### Task brief:
Take the entries below and reproduce them word for word.

------------------------

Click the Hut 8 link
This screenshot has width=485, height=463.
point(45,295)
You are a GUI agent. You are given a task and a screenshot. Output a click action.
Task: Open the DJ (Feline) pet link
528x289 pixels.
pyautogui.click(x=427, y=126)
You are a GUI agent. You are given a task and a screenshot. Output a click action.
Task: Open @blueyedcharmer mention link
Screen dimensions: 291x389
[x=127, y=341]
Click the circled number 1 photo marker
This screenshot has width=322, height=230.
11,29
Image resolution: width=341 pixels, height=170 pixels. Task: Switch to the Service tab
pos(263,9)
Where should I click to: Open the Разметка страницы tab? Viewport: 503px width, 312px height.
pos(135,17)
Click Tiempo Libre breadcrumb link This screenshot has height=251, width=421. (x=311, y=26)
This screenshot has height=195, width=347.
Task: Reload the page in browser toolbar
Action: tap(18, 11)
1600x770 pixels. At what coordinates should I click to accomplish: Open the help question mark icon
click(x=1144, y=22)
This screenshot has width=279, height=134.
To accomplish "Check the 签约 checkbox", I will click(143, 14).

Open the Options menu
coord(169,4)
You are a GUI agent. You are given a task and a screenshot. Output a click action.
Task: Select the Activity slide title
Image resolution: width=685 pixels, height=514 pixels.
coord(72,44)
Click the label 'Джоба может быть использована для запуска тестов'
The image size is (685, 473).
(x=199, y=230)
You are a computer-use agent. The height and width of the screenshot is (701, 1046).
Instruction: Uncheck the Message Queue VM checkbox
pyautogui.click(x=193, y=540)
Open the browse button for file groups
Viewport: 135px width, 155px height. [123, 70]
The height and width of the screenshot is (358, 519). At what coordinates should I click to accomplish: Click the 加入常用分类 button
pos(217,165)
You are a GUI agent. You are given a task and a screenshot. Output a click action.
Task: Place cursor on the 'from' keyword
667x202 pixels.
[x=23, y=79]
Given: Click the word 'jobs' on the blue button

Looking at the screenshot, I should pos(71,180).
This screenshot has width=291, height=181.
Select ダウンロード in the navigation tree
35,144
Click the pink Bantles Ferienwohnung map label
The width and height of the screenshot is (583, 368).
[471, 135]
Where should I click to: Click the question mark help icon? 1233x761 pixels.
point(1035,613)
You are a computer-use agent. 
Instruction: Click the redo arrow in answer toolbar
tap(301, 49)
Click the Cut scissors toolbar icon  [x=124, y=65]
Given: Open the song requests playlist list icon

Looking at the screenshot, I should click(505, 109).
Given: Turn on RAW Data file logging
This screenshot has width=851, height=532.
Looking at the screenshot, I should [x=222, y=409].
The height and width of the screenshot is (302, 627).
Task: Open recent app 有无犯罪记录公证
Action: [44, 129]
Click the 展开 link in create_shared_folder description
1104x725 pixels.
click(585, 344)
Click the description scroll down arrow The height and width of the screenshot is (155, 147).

------------------------

### Result for this task:
Click the Hut 8 link
This screenshot has width=485, height=463.
point(45,295)
You are a GUI agent. You are given a task and a screenshot. Output a click action.
Task: Open the DJ (Feline) pet link
528x289 pixels.
pyautogui.click(x=427, y=126)
You are a GUI agent. You are given a task and a screenshot. Output a click action.
Task: Open @blueyedcharmer mention link
Screen dimensions: 291x389
[x=127, y=341]
Click the circled number 1 photo marker
This screenshot has width=322, height=230.
11,29
Image resolution: width=341 pixels, height=170 pixels. Task: Switch to the Service tab
pos(263,9)
Where should I click to: Open the Разметка страницы tab? Viewport: 503px width, 312px height.
pos(135,17)
Click Tiempo Libre breadcrumb link This screenshot has height=251, width=421. (x=311, y=26)
This screenshot has height=195, width=347.
Task: Reload the page in browser toolbar
Action: tap(18, 11)
1600x770 pixels. At what coordinates should I click to accomplish: Open the help question mark icon
click(x=1144, y=22)
This screenshot has width=279, height=134.
To accomplish "Check the 签约 checkbox", I will click(143, 14).

Open the Options menu
coord(169,4)
You are a GUI agent. You are given a task and a screenshot. Output a click action.
Task: Select the Activity slide title
Image resolution: width=685 pixels, height=514 pixels.
coord(72,44)
Click the label 'Джоба может быть использована для запуска тестов'
The image size is (685, 473).
(x=199, y=230)
You are a computer-use agent. The height and width of the screenshot is (701, 1046).
Instruction: Uncheck the Message Queue VM checkbox
pyautogui.click(x=193, y=540)
Open the browse button for file groups
Viewport: 135px width, 155px height. [123, 70]
The height and width of the screenshot is (358, 519). At what coordinates should I click to accomplish: Click the 加入常用分类 button
pos(217,165)
You are a GUI agent. You are given a task and a screenshot. Output a click action.
Task: Place cursor on the 'from' keyword
667x202 pixels.
[x=23, y=79]
Given: Click the word 'jobs' on the blue button

Looking at the screenshot, I should pos(71,180).
This screenshot has width=291, height=181.
Select ダウンロード in the navigation tree
35,144
Click the pink Bantles Ferienwohnung map label
The width and height of the screenshot is (583, 368).
[471, 135]
Where should I click to: Click the question mark help icon? 1233x761 pixels.
point(1035,613)
You are a computer-use agent. 
Instruction: Click the redo arrow in answer toolbar
tap(301, 49)
Click the Cut scissors toolbar icon  [x=124, y=65]
Given: Open the song requests playlist list icon

Looking at the screenshot, I should click(505, 109).
Given: Turn on RAW Data file logging
This screenshot has width=851, height=532.
Looking at the screenshot, I should [x=222, y=409].
The height and width of the screenshot is (302, 627).
Task: Open recent app 有无犯罪记录公证
Action: [44, 129]
Click the 展开 link in create_shared_folder description
1104x725 pixels.
click(585, 344)
Click the description scroll down arrow The height and width of the screenshot is (155, 147).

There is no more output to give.